From Contested Territories to alternatives of development
Learning from Latin America
Dr Gabriel Silvestre, Dr Jorge Catalá, Dr Josep Cru, Dr Lorenza Fontana, Daniel Mallo, Dr Gabriel Silvestre, Armelle Tardiveau, Dr Sharon Velasquez Orta are working together on this project which started in January 2022 and is due for completion in December 2025. Funded by the European Union's Horizon 2020 Research and Innovation Programme this project also includes work from the following partner institutions; Universität Leipzig – lead partner (Germany), University of Leeds (UK), University of Sheffield (UK), Universidad Autonoma De Madrid (Spain), Politecnico di Milano (Italy), Centre National de la Recherche Scientifique (France), Institut de Recherche pour le Developpement (France), Universidad de Buenos Aires (Argentina), Universidad de Chile, Universidad de la Frontera (Chile), Flacso (Ecuador), Universidad Mayor de San Andres (Bolivia), Pontificia Universidad Javeriana (Colombia), and Centro de Estudios Urbanos y Regionales (Argentina). This work is being supported by non-academic partners such as Torero Film (Germany), Basurama (Spain), Habita65 (Portugal), La Hidra (Spain), and Asociacion Civil por la Igualdad y la Justicia (Argentina).

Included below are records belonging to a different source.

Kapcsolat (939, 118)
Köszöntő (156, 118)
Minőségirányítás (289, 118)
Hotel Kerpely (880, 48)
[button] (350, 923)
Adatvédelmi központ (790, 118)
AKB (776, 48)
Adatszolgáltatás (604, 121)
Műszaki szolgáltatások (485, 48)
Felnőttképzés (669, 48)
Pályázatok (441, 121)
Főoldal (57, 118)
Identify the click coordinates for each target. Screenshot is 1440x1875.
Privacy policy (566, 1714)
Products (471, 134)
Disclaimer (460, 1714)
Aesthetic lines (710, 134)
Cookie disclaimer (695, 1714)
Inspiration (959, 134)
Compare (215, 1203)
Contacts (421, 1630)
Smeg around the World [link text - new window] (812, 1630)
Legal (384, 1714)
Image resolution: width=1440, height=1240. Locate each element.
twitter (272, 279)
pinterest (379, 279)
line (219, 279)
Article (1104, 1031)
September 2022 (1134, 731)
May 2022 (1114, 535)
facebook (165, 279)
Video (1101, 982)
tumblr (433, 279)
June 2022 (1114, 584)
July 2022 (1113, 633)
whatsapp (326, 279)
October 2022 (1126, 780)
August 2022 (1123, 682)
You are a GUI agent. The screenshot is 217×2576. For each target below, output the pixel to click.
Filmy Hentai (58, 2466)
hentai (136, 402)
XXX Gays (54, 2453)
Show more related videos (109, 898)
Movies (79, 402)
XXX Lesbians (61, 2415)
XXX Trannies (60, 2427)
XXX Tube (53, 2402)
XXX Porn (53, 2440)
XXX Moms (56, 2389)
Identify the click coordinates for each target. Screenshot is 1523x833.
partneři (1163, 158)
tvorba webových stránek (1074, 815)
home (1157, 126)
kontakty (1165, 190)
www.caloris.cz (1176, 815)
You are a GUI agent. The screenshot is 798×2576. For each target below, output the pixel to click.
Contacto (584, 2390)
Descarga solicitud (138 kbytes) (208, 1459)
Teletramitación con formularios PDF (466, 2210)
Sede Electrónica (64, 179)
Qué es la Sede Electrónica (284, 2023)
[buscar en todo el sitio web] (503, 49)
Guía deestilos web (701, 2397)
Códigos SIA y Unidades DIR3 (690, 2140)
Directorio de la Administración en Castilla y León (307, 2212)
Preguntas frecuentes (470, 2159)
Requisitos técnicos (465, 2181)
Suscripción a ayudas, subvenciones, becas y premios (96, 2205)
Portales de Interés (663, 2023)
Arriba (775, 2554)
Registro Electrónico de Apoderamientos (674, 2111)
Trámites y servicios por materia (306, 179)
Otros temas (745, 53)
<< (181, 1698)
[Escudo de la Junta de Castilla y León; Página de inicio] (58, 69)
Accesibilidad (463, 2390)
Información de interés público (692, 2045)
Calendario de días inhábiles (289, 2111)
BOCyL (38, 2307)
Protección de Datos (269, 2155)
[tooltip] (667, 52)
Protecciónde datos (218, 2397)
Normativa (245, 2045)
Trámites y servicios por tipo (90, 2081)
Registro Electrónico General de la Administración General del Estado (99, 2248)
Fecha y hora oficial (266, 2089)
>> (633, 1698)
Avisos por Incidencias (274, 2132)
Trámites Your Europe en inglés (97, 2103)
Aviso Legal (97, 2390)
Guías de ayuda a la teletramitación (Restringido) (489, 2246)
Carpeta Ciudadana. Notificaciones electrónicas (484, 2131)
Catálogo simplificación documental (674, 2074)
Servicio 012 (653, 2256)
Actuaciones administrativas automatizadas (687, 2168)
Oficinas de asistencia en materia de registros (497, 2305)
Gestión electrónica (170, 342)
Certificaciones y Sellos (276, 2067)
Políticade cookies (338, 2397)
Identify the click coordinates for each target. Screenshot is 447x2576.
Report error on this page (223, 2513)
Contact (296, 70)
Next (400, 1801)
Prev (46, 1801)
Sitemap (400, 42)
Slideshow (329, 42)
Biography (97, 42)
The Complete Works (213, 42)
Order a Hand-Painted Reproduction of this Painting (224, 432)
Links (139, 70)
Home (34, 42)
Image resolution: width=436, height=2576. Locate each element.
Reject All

Synopsis of the research project
The overall objective of CONTESTED_TERRITORY is to form an international and intersectoral network of organisations from across Europe and Latin America on a joint research programme that pursues conceptual and empirical knowledge generation on innovative and sustainable bottom-up models of territorial development. We consider community-led practice enacting alternative knowledge as basis for a productive framework to grasp transformations of space and society supporting local-to-global knowledge diffusion. In particular, the RISE action will deliver novel understandings on how ordinary people produce innovative models for more sustainable and resilient environments. By this, we will learn how they shape, negotiate, imagine and collaboratively manage territories in contested and uneven power relations and how they progress models of social integration.